I’ve never been a terribly emotional person. (That’s kind of a lie, I’m just differently emotional). I don’t cry at the “right” times and I don’t get squeamish unless I decide to be. So it surprised me when, once upon a time, my teacher said she felt sad every time she passed one of those signs. I’d never really considered it before then. 14… 27… 53 now 72 fatalities since January first? What does that mean, really? All that represents to me is a number.
Ever since then I’ve started looking for them. Just to see if I could spot them, wonder about their lives. Those people matter too, I told myself. They’re so much more than a number, a dot on a page or a name on a plaque in the middle of a city center. They had lives, families, mothers and husbands and wives and grandchildren. And even if they didn’t–if they lived alone in an apartment with a cactus for a pet and two minimum wage jobs–they still had worth.
I wish I could say it made me change my driving. That putting more thought into the lives of the deceased helped me change. But in reality, I didn’t change until my mom and I were speeding down a UK freeway, watching the practically impeccable habits of their motorists. They paid more attention to speed limits, passed cars on the correct side, didn’t cut other people off… it was a bit startling, actually. And so when I came back, I decided I didn’t deserve a free pass on something others respected. It’s been interesting, trying to follow the rules more carefully. And I think I like it.

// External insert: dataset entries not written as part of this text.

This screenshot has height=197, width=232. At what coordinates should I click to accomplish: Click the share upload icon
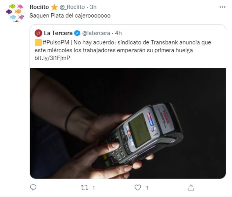[191, 187]
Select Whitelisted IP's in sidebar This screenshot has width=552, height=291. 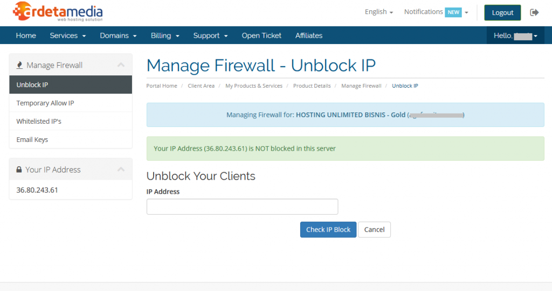pos(39,122)
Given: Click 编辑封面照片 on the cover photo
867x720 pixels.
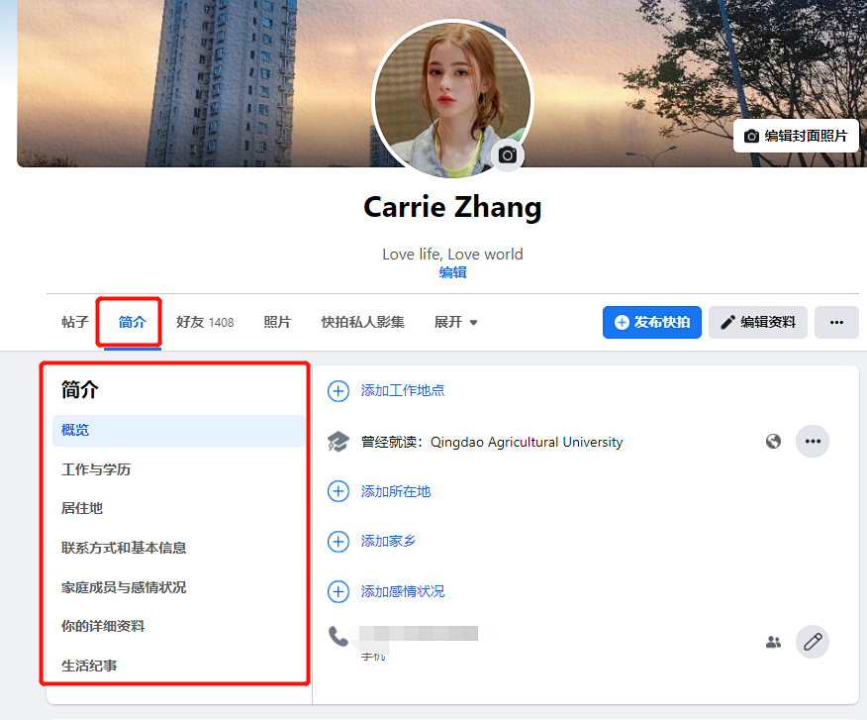Looking at the screenshot, I should tap(796, 136).
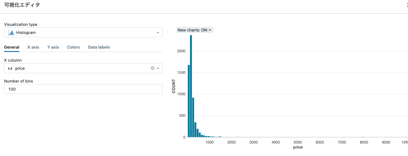Click the 2000 label on y-axis
408x156 pixels.
pos(181,51)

You may be wondering what the moral to this thought is. But take a moment to consider: when have you actually changed? When have you been moved by something and then really gone out of your way to alter yourself or your habits to match it? If you’re anything like me, you need a clear picture of the end result. You need to believe it’s possible. You need to see the effects of the change yourself and want them before you really take the leap yourself. I’m not saying that’s how it ought to be, only remarking that’s how I am for now. But it does add evidence to one fact: change is possible. And a major part of it is belief. So someday, on December 31, I believe I’ll pass a sign that says Zero fatalities for the entire year.